* _SUPPLIED MATERIAL_:
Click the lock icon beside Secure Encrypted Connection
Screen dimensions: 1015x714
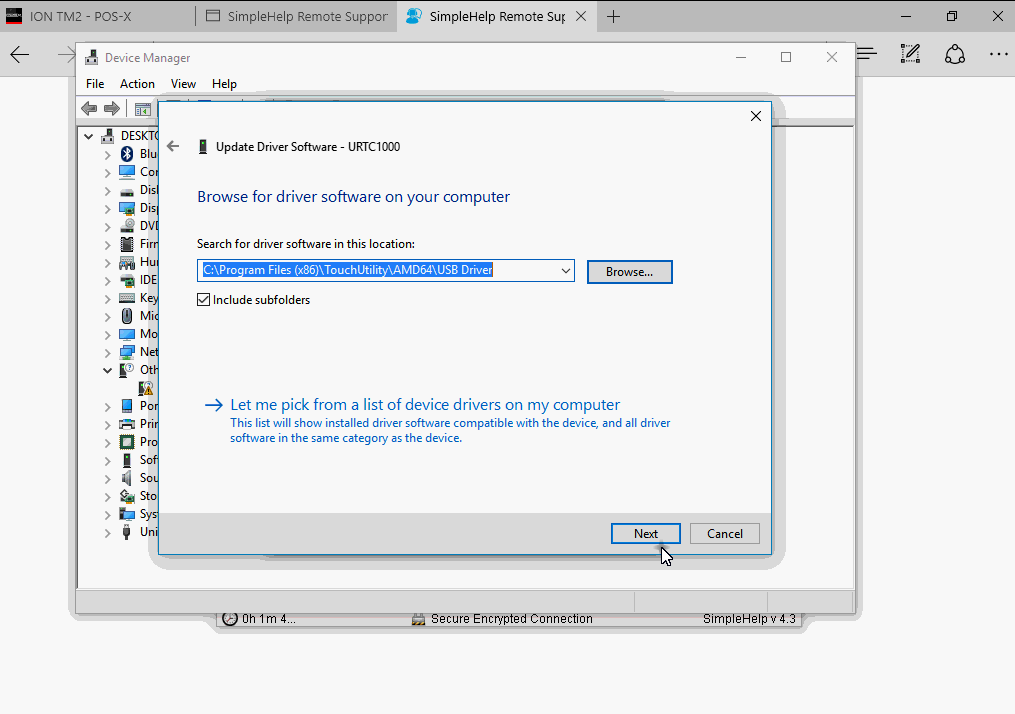tap(419, 618)
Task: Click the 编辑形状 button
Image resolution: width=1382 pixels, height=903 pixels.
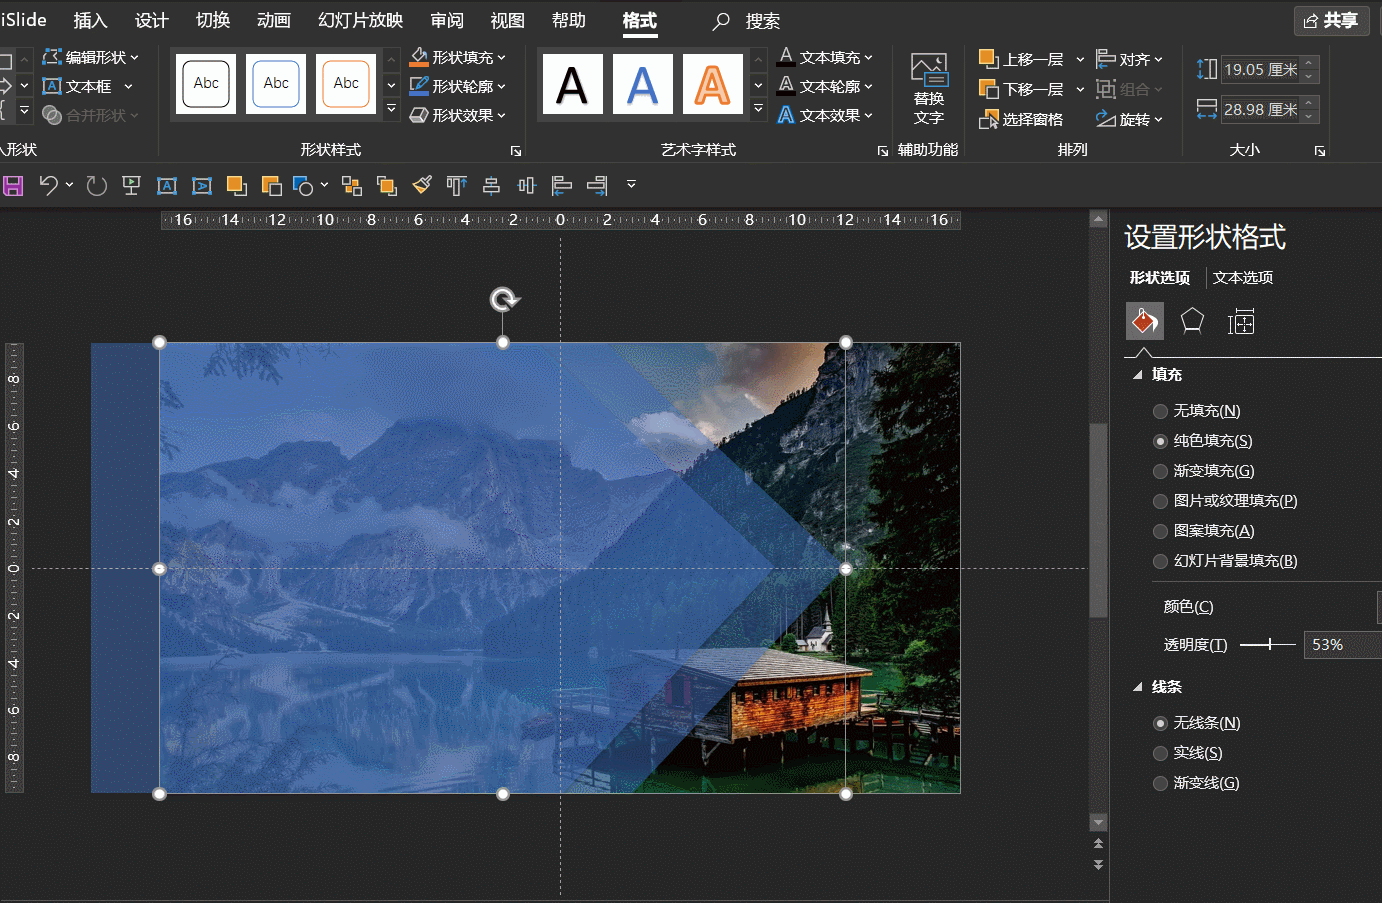Action: [91, 57]
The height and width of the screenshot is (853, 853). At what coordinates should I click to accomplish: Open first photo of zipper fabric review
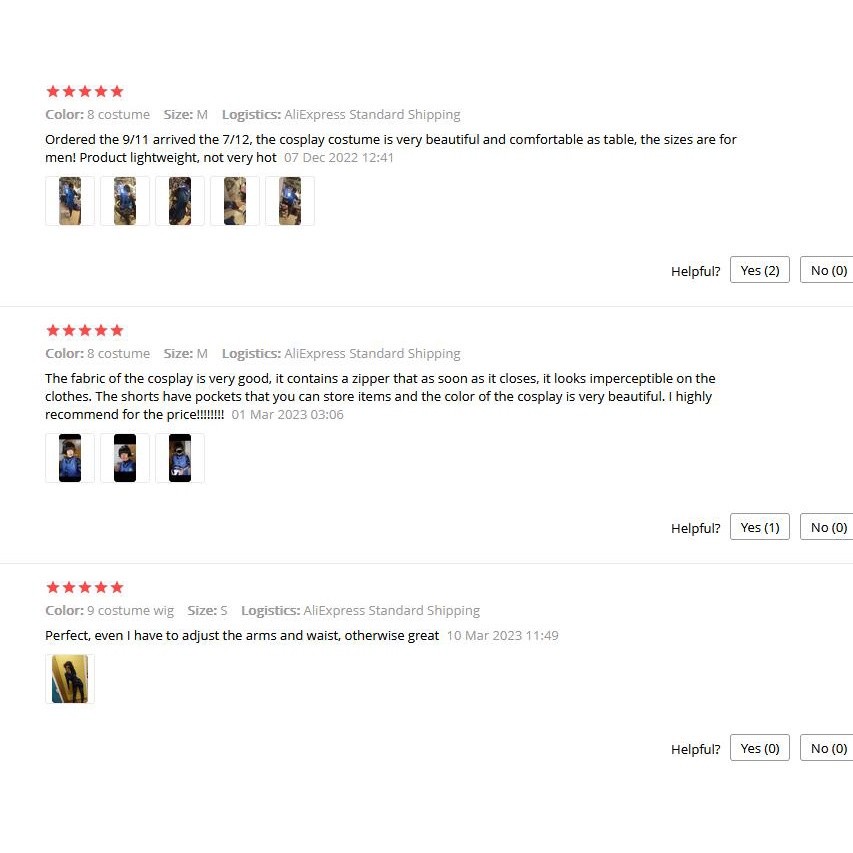pos(70,458)
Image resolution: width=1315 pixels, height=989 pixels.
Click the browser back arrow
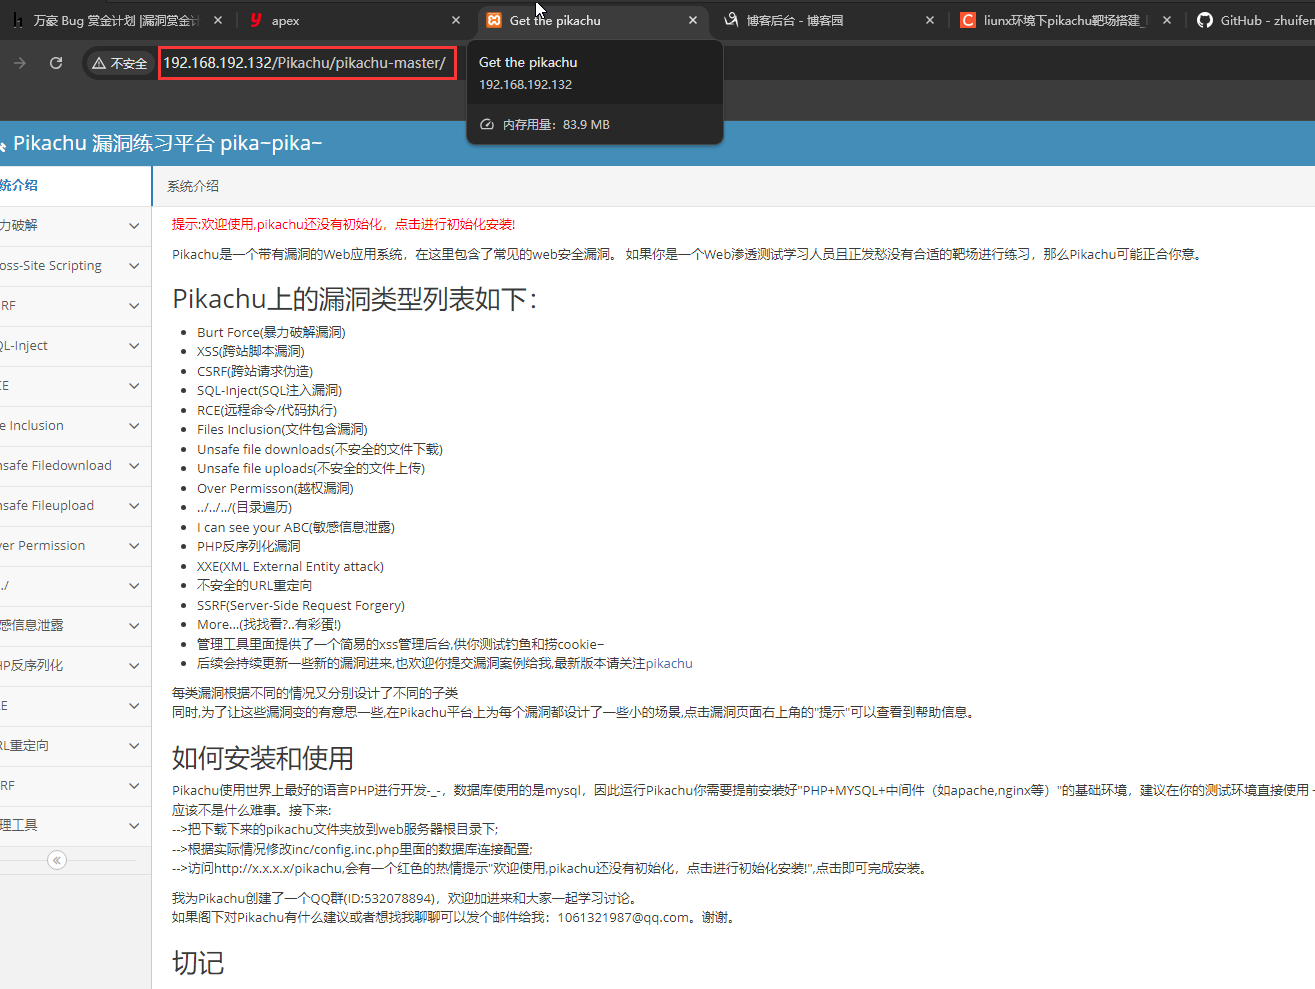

* _EXERCISE REQUIREMENTS_:
Exactly the lines from the one containing "Screen dimensions: 1015x714" to the final line of the entries are wanted; please write them out, both ends included, but not the pictures.

* _REPLY_:
Screen dimensions: 1015x714
tap(419, 618)
Task: Click the 编辑形状 button
Image resolution: width=1382 pixels, height=903 pixels.
Action: [91, 57]
The height and width of the screenshot is (853, 853). At what coordinates should I click to accomplish: Open first photo of zipper fabric review
pos(70,458)
Image resolution: width=1315 pixels, height=989 pixels.
Click the browser back arrow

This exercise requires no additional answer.